The Day I Nearly Lost My Innocence...

So, a blog post by a friend about taking back words that used to have perfectly harmless meanings but have been twisted into having negative connotations in more recent years to the extent that nobody ever uses the words to mean what they originally did caused me to remember a funny little story from my childhood.

Once upon a time, I had a great-aunt who was very dear to me, more like a grandmother really, for she raised my father after his mother died when he was very young.

She was your stereotypical sweet little Christian old lady. She lived in a terrible neighborhood, where drugs and murders were rampant, but she wasn't at all afraid. No, she was a soul-winner and never missed an opportunity to ask these people that the rest of the world had given up for lost the age-old question, "If you die tonight, do you know where you'll go?" and then proceed to share the gospel story with them.

That background is necessary to appreciate the full humor of this story -- to help you picture the Bible-quoting Sunday School teacher that she was.

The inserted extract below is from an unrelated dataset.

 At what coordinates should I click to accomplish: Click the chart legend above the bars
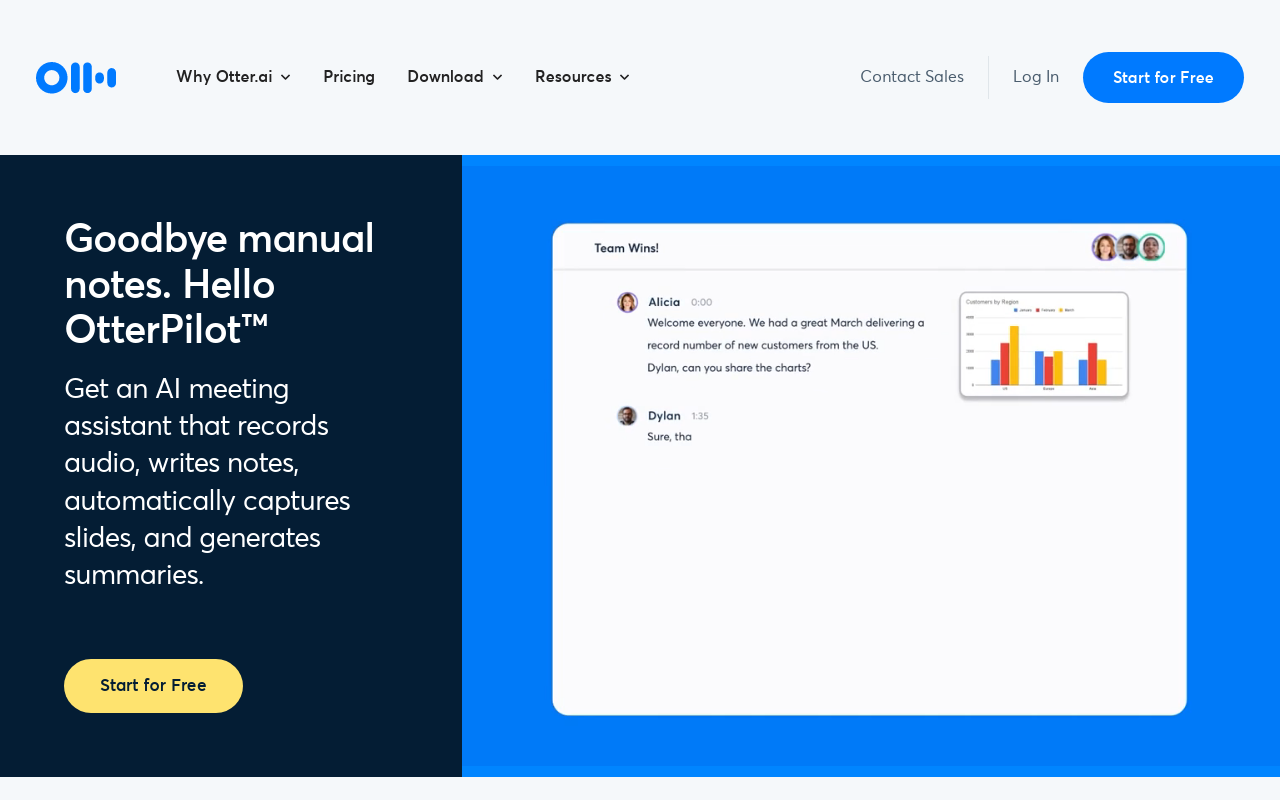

So I must have been about 9 or 10 years old, and mind you, I lived a very innocent and protected life, and on this particular day I was visiting with my great-aunt. Just me, it was a special treat that I was permitted to do from time to time and I loved nothing better.

So on this day so long ago, we were playing a game of Bible Trivia. We loved to play games together, but they were always Christian games -- Glory, Pilgrim's Progress, etc. This lady's entire life revolved around Jesus, I'm telling you.

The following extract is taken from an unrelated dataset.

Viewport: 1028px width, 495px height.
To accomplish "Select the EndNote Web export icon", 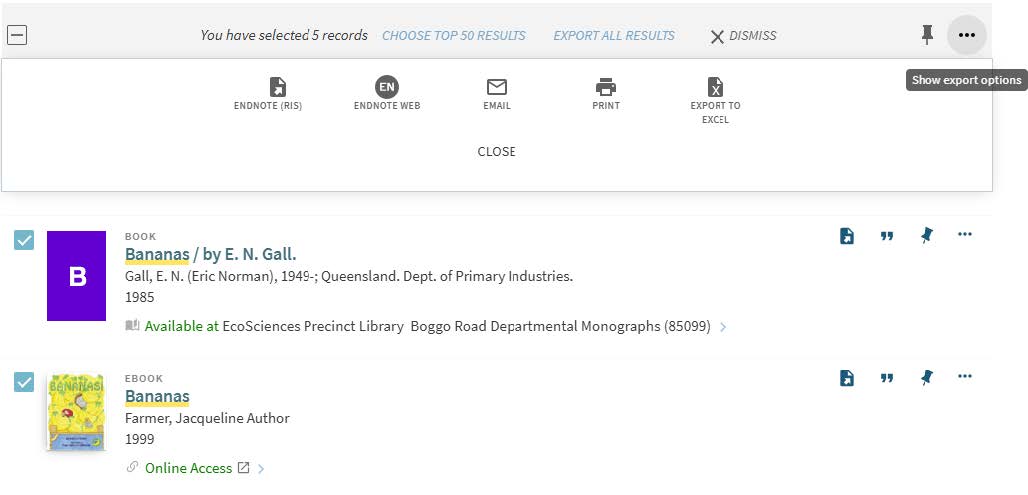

I selected a card and read her the question: "Which part of the body was named after a character in the Bible?"

She thought for a moment, then answered, "Peter."

"Huh??" I said cluelessly. "It says what part of the body..."

She nods. "Yes, I know."

"But what part of the body is called Peter?" I asked in bewilderment.

She suddenly becomes quite nervous, and says she doesn't know what she was thinking, and what was the answer?

"Adam's apple..." I read off the back of the card. "But why did you say Peter?"

She dismissed the entire conversation and moved quickly along to the next question. I likely would have forgotten all about it, except that she called me that night.

"I wanted to apologize for what I said this afternoon," she says to me. "I never should have said that. I don't know what I was thinking."

"What did you say?" I questioned, straining to remember what on earth she might have said to me that she would feel the need to apologize for.

"When I answered that question and said Peter," she reminded me. "I'm really sorry, I never should have said that."

I was completely lost as to the reason for her apology, of course, and curiosity over just what this was really all about caused me to remember it years later, when I finally discovered what she meant, and just why she was so upset about this.

And looking back, I find it hysterically funny that she of all people was the first person to expose me to language bordering on vulgar.

It's always those sweet innocent old lady types that have everybody fooled, you know...


Dawn said...

What a great story!

Maria said...

I must still be innocent, because I have NO idea what she was referring to.

... although I do of course have an educated guess ;o)

Rachel said...

Too funny! It reminds me of a silly story about myself as a junior high school kid. We were playing Bible Family Feud (keep in mind my dad was the youth leader). It was my turn at the front -- whoever answers first and all that. The question was "Name an animal in the Bible". Guess what 3-letter word I yell out trying to win?